**WHAT NEEDS TO BE DONE:** Leaving out the pictures, return word for word the stretch of entries below from the line holding "This screenshot has height=719, width=1007." through the line holding "Uncheck the Price on NSE checkbox".

**LISTED ENTRIES:**
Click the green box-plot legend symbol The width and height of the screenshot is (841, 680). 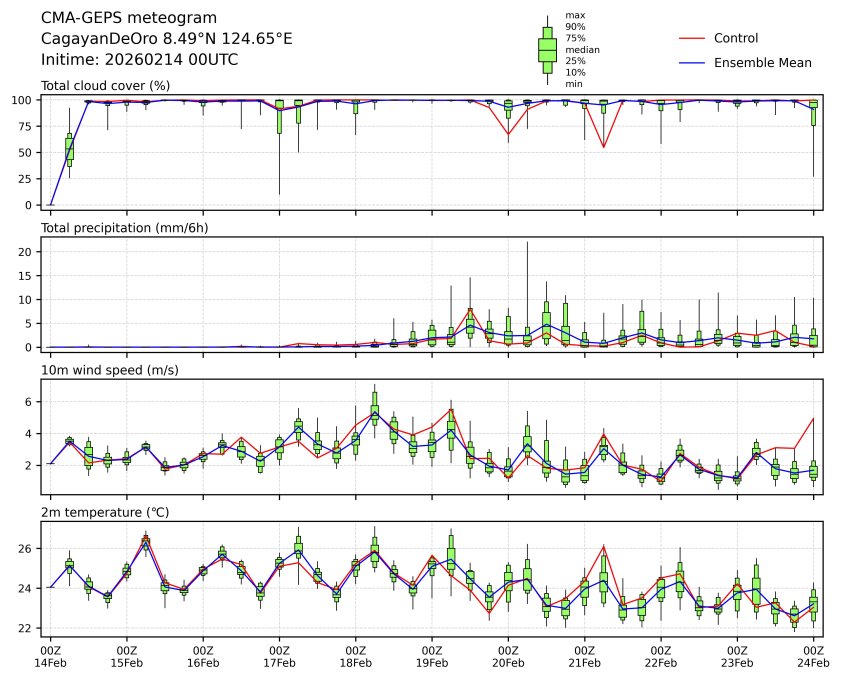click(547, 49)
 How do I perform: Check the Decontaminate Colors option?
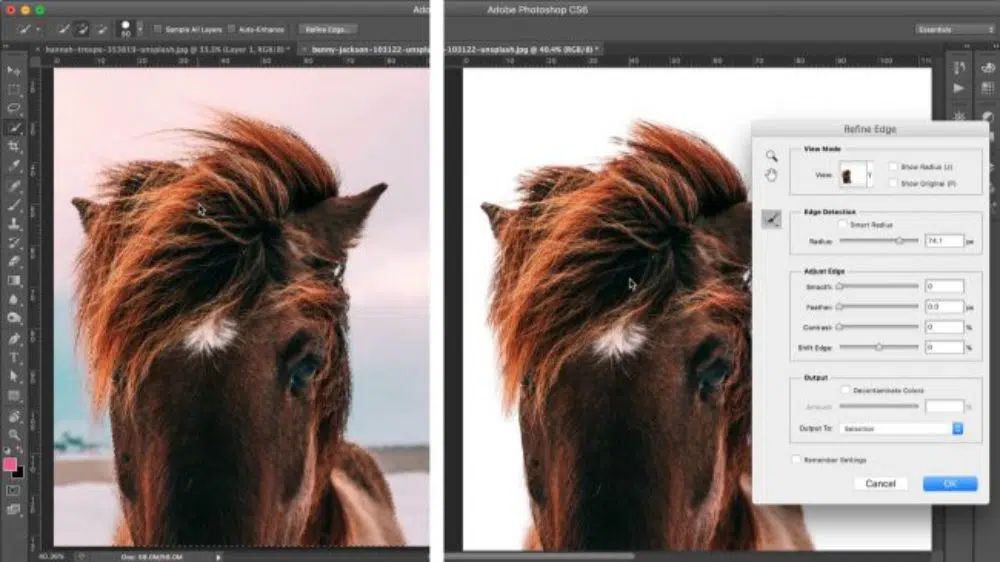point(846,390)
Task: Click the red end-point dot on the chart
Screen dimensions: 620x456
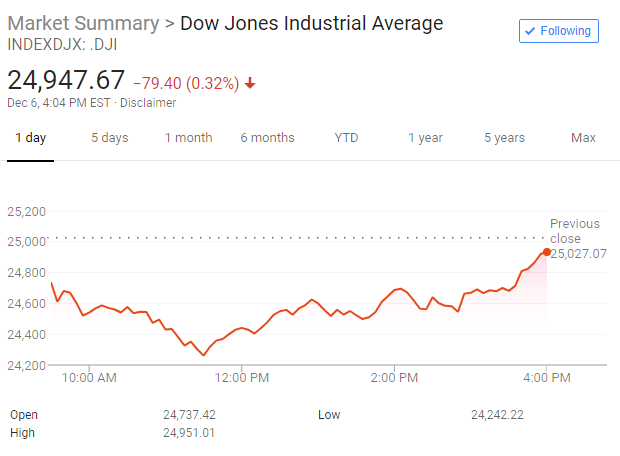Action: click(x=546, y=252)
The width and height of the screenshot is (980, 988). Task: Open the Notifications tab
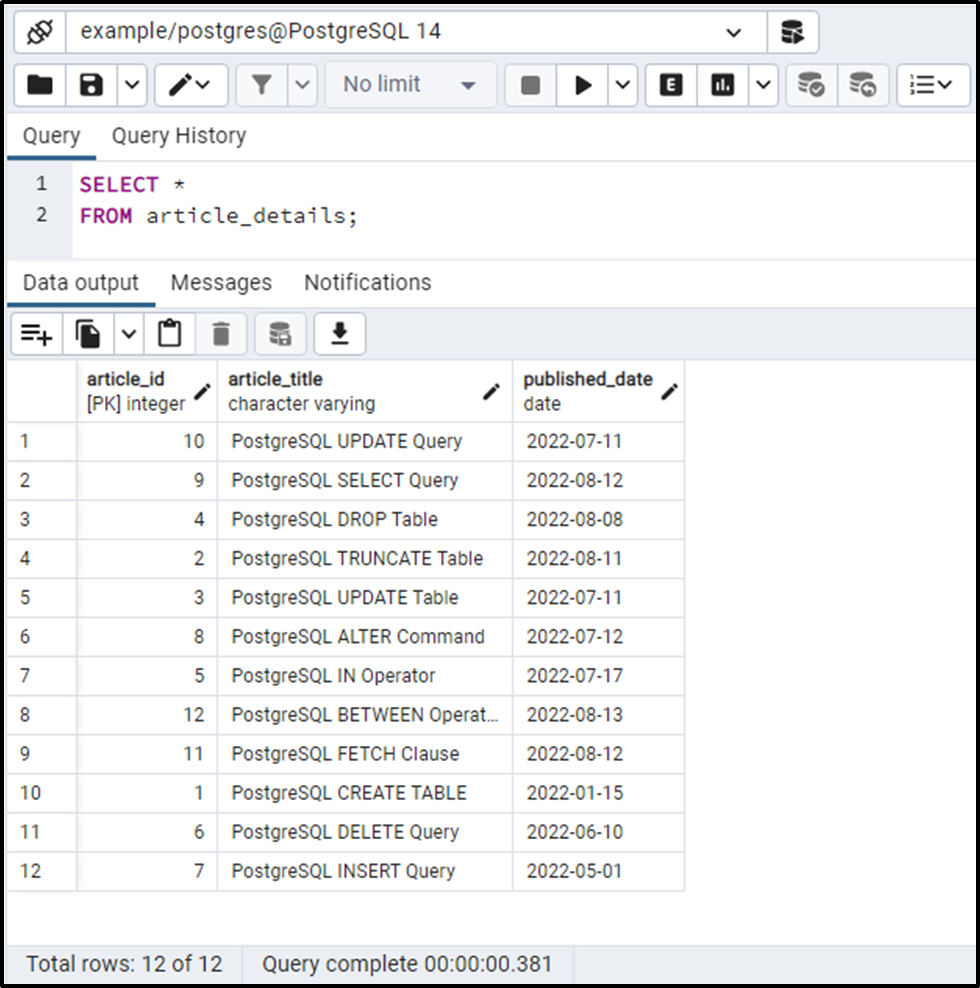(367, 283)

* * *

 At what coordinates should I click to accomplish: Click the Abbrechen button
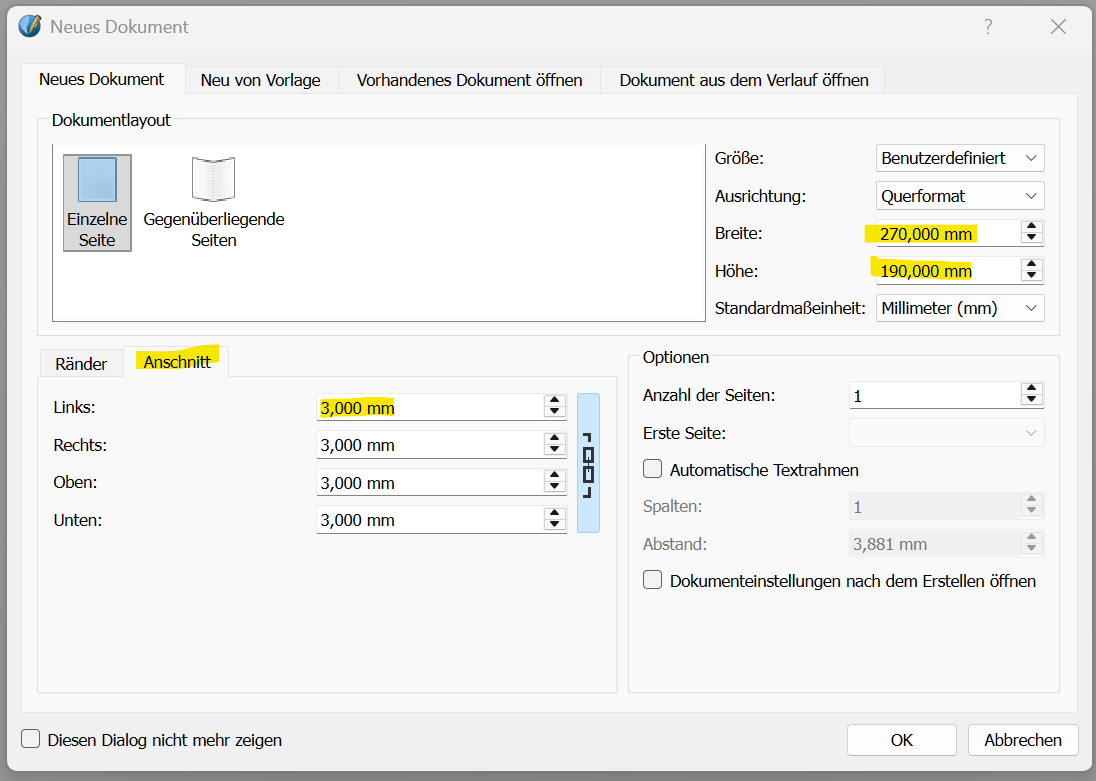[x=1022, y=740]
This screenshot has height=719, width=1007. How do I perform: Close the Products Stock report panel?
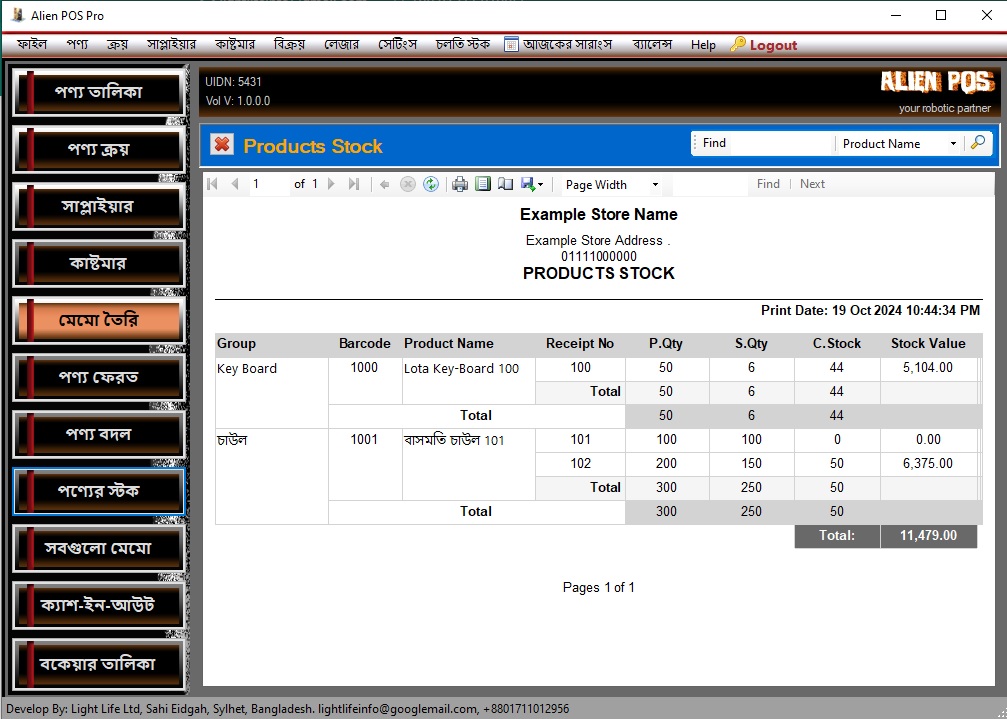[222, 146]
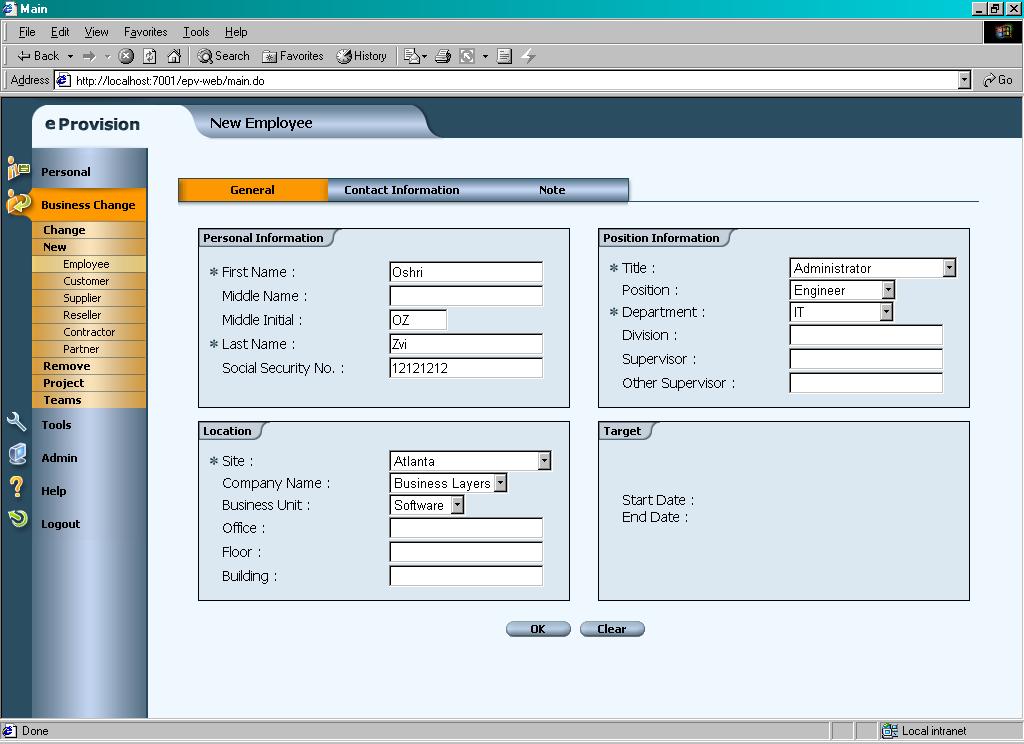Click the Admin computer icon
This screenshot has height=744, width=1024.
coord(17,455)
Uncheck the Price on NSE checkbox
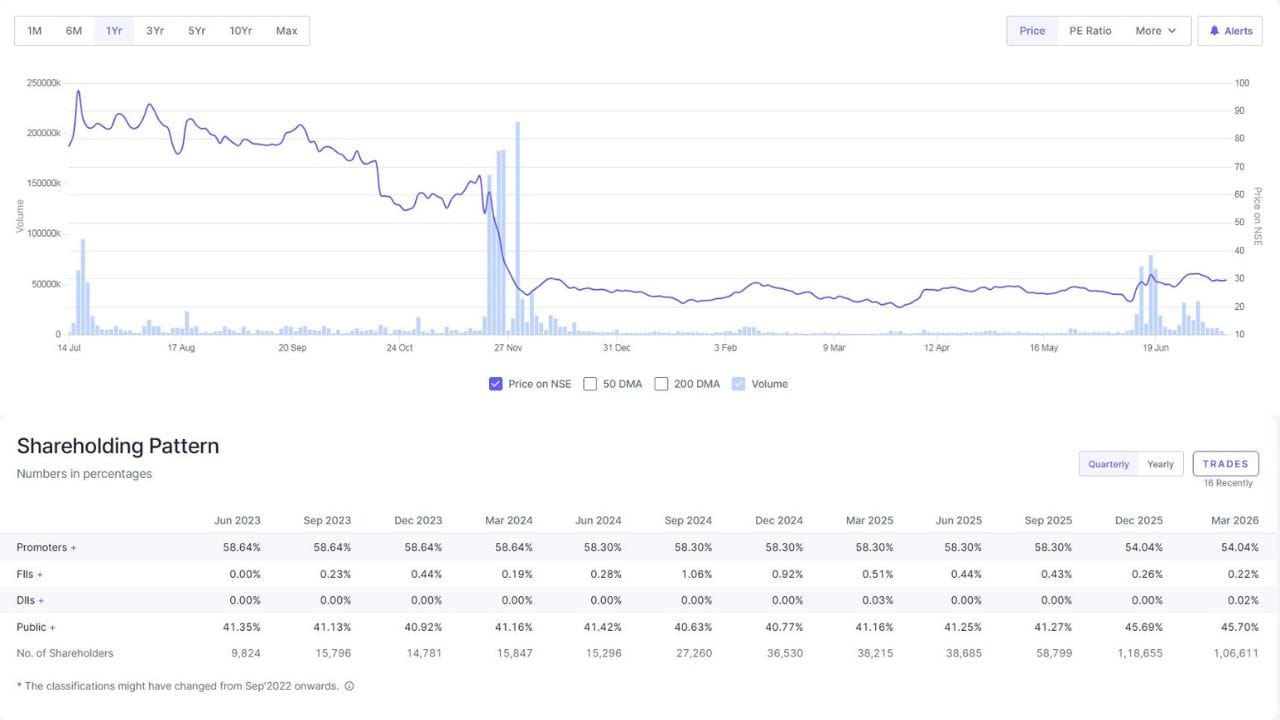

* * *

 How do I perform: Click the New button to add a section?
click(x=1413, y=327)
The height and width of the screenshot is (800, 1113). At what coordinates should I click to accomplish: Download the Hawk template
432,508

**TASK OUTPUT:**
This screenshot has height=719, width=1007. How do I perform: Close the Products Stock report panel?
[222, 146]
Click the Admin computer icon
This screenshot has height=744, width=1024.
coord(17,455)
Uncheck the Price on NSE checkbox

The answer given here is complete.